The University of Texas MD Anderson Cancer Center UTHealth Graduate School of Biomedical Sciences Dissertations and Theses (Open Access)
Author ORCID Identifier
Date of Graduation
Doctor of Philosophy (PhD)
Kenneth Y. Tsai
Cell cycle checkpoints determine whether cells meet requirements to progress through the next stage. In response to DNA damage, how cells activate checkpoints have been well studied, but little is known about checkpoint deactivation (recovery), which directly impacts on cell fate. In tumor cells, the signaling network has been rewired due to epigenetic and genetic alterations, which result in resistance to the cell cycle control, and thus resistance to chemotherapy or radiation therapy. Therefore, it is critical to identify molecules required for checkpoint recovery or adaptation after DNA damage.

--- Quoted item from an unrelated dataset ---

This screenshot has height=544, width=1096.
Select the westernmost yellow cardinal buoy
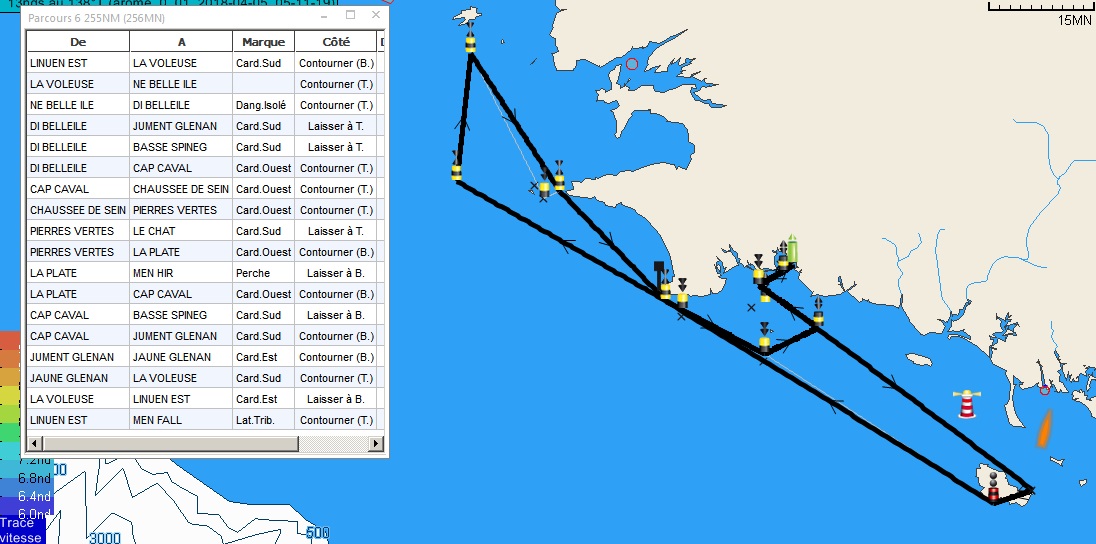tap(456, 170)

To achieve this goal, we performed a multidisciplinary study combining reverse phase protein array (RPPA) data, molecular biology and mathematical modeling to systematically identify molecules required for DNA damage checkpoint recovery. The mTOR complex 1 (mTORC1) plays an essential role to regulate mitotic entry after irradiation. Inhibition of the mTOR pathway delayed G2/M checkpoint recovery, while TSC2-null cells with hyperactivity of mTORC1 exhibited the opposite results. Furthermore, our mechanistic study revealed that mTOR signaling pathway controls a transcriptional program of mitotic entry through regulating histone lysine demethylase KDM4B, which is required for the epigenetic regulation of key mitosis-related genes including CCNB1 and PLK1.
Given accelerated G2/M checkpoint recovery in TSC2-null cells with mTORC1 hyperactivity, we postulated that further abrogation of the G2/M checkpoint may facilitate mitotic catastrophe and selectively kill cells. As we expected, TSC2-null cells were more sensitive to the WEE1 inhibitor, a negative regulator of mitotic entry, compared to wild-type cells.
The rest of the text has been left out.